# Glossary

**Bar graph**: Graphical representation for categorical data in which vertical (or sometimes horizontal) bars are used to depict the number of experimental units in each category; bars are separated by space.

**Bell-shaped distribution: **Unimodal, symmetric distribution (see below).

**Bias**: The systematic favoring of certain outcomes.

**Bimodal**: A distribution with two prominent peaks (i.e., two modes).

**Binomial random variable**: A specific type of discrete random variable that counts how often a particular event occurs in a fixed number of tries or trials.

**Boxplot**: Graphical representation for quantitative data in which a box represents the middle 50% of experimental units; the line within the box represents the middle of the distribution (i.e., median); and lines extend to the highest and lowest scores that are not outliers.

**Categorical data**: Names or labels without a meaningful order of magnitudes, also known as qualitative.

**Central Limit Theorem**: With a sufficient sample size (typically \(n\geq 30\)) the distribution of sample means will be approximately normally distributed regardless of the shape of the population with a mean of \(\mu\) and a standard deviation of \(\frac{\sigma}{\sqrt{n}}\).

**Chi-square test of independence:** A statistical test to determine if two or more categorical variables are related.

**Cluster Sampling**: A method of selecting a sample from a population in which the population is divided into subgroups (i.e., clusters) and a simple random sample of clusters is taken; all individuals within these clusters may be sampled, or a simple random sample may be taken from the selected clusters.

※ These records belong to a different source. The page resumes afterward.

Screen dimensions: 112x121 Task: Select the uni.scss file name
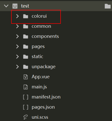pos(40,117)
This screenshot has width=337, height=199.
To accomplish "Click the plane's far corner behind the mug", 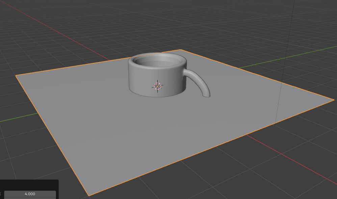I will click(181, 50).
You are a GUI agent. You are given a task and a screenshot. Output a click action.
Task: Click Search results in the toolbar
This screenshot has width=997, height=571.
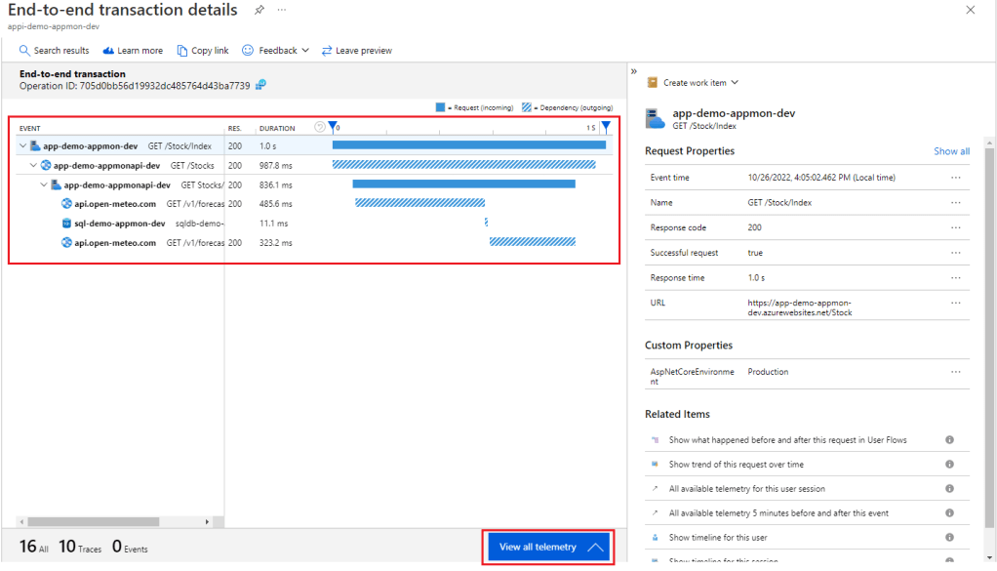[x=55, y=51]
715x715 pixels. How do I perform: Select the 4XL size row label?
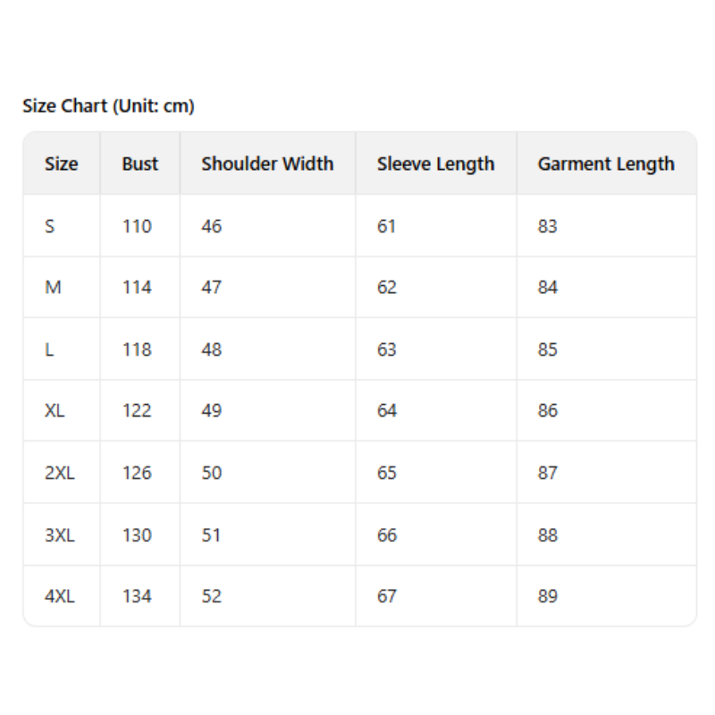(x=60, y=596)
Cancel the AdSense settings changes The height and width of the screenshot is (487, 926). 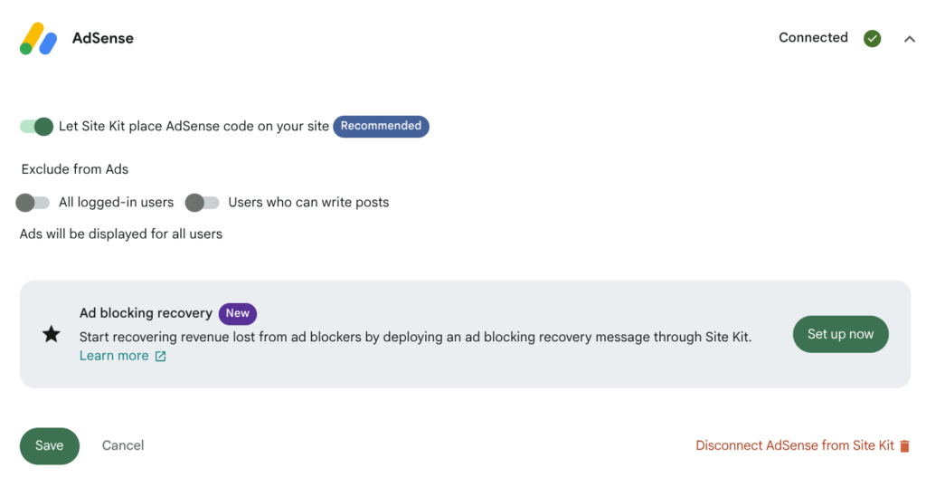[123, 445]
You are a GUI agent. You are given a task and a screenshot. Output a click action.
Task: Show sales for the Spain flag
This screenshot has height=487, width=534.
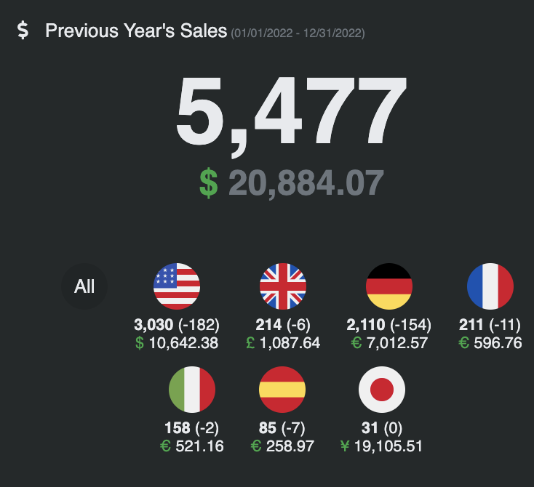282,390
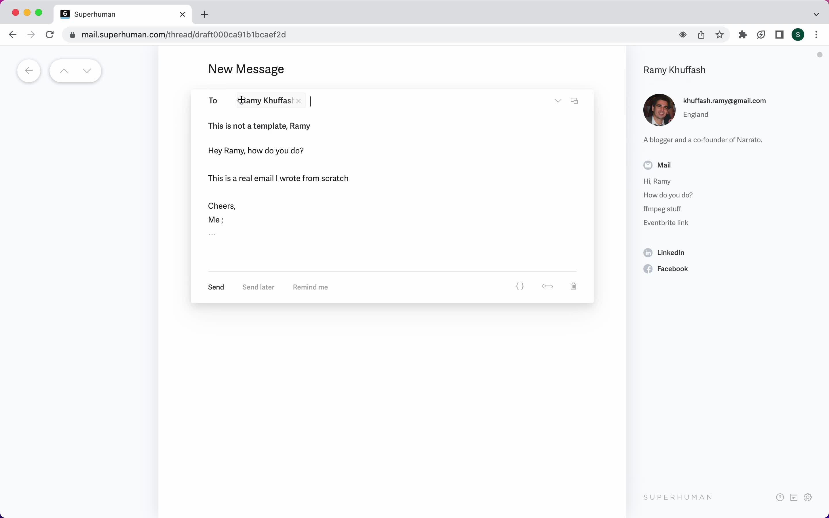Viewport: 829px width, 518px height.
Task: Click on 'How do you do?' mail item
Action: 668,195
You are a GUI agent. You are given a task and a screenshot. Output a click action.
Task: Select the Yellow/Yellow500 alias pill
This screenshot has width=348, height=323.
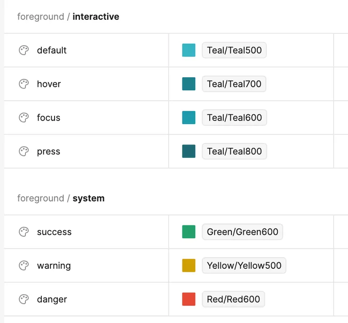click(244, 266)
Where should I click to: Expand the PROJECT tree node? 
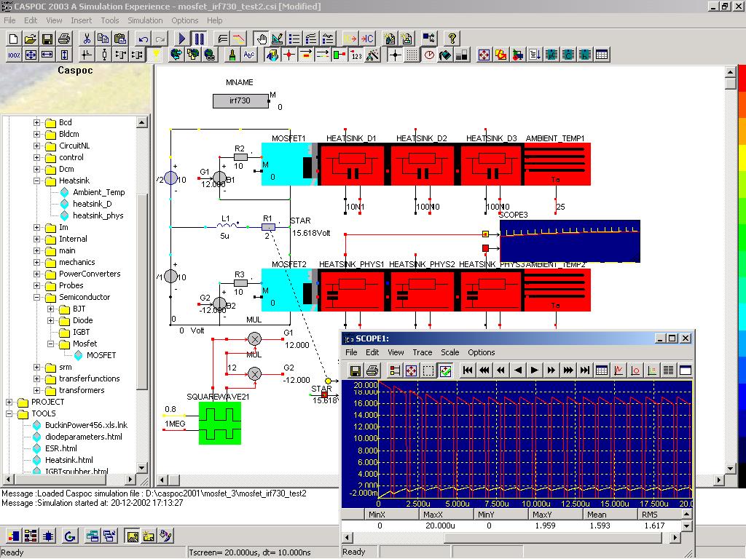pos(9,402)
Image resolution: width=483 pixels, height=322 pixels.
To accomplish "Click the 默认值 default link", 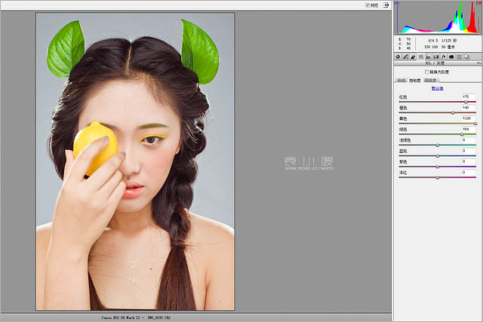I will coord(437,88).
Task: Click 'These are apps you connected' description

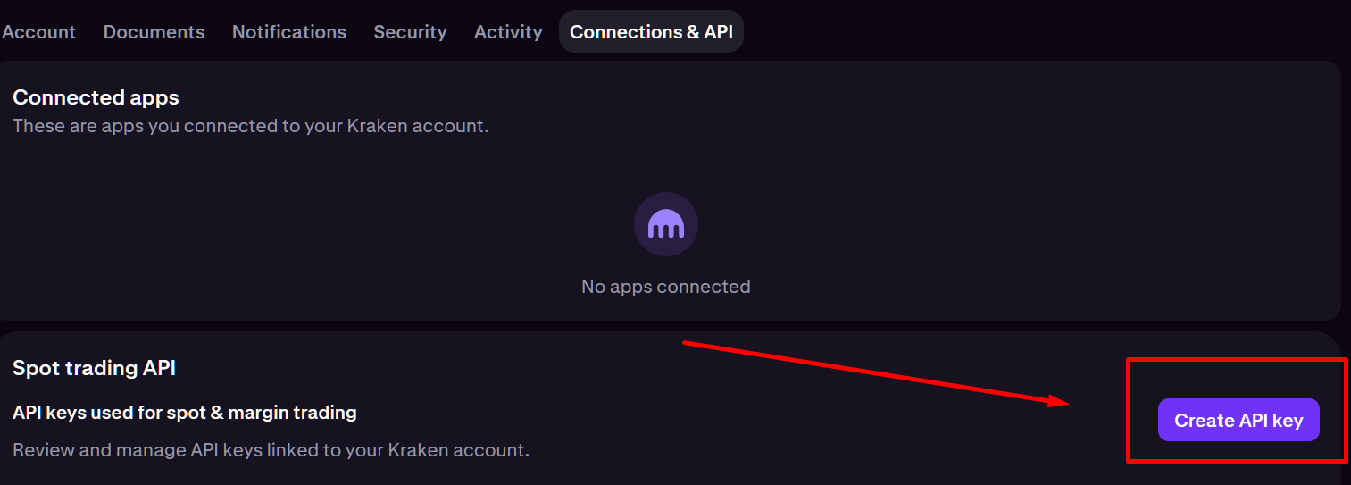Action: pyautogui.click(x=250, y=126)
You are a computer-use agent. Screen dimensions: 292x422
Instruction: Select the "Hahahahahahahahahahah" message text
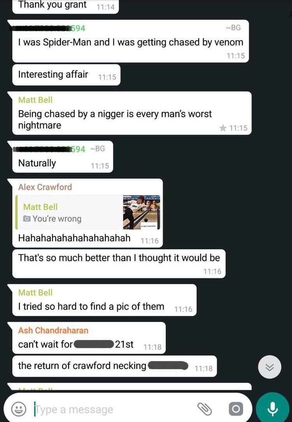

**Coefficient of determination: **The proportion of variance shared by two variables.

**Complement: **The probability that an event does not occur; e.g., the complement of event A is \(A^C\) or \({A}'\).

**Conditional probability: **The probability of an event occurring given that a second event has occurred, represented as \(\mid \); e.g., \(P(A\mid B)\) would be read as the “probability of A given B”.

**Confidence interval**: A range computed using sample statistics to estimate an unknown population parameter with a given level of confidence.

**Confounding variable**: A variable that is considered in a research study that could influence the relations between the variables in the study.

**Contingency table**: A display of counts for two categorical variables in which the rows represented one variable and the columns represent a second variable.

**Continuous data**: Quantitative data that can take on any value between the minimum and maximum, and any value between two other values.

**Control group**: A level of a factor that does not receive an actual treatment, this group may receive no treatment or a placebo.

**Correlation: **Measure of the strength and direction of the relationship between two variables (e.g., Pearson’s *r* is a measure of the relationship between two quantitative variables).

**Cumulative distribution**: A listing of all possible values along with the probability of that value and all lower values occuring (i.e., the **cumulative probability**).

**Cumulative probability**: Likelihood of an outcome less than or equal to a given value occurring.

**Data**: Pieces of information that may be used as the basis for inference or reasoning (Note: “data” is plural, “datum” is singular).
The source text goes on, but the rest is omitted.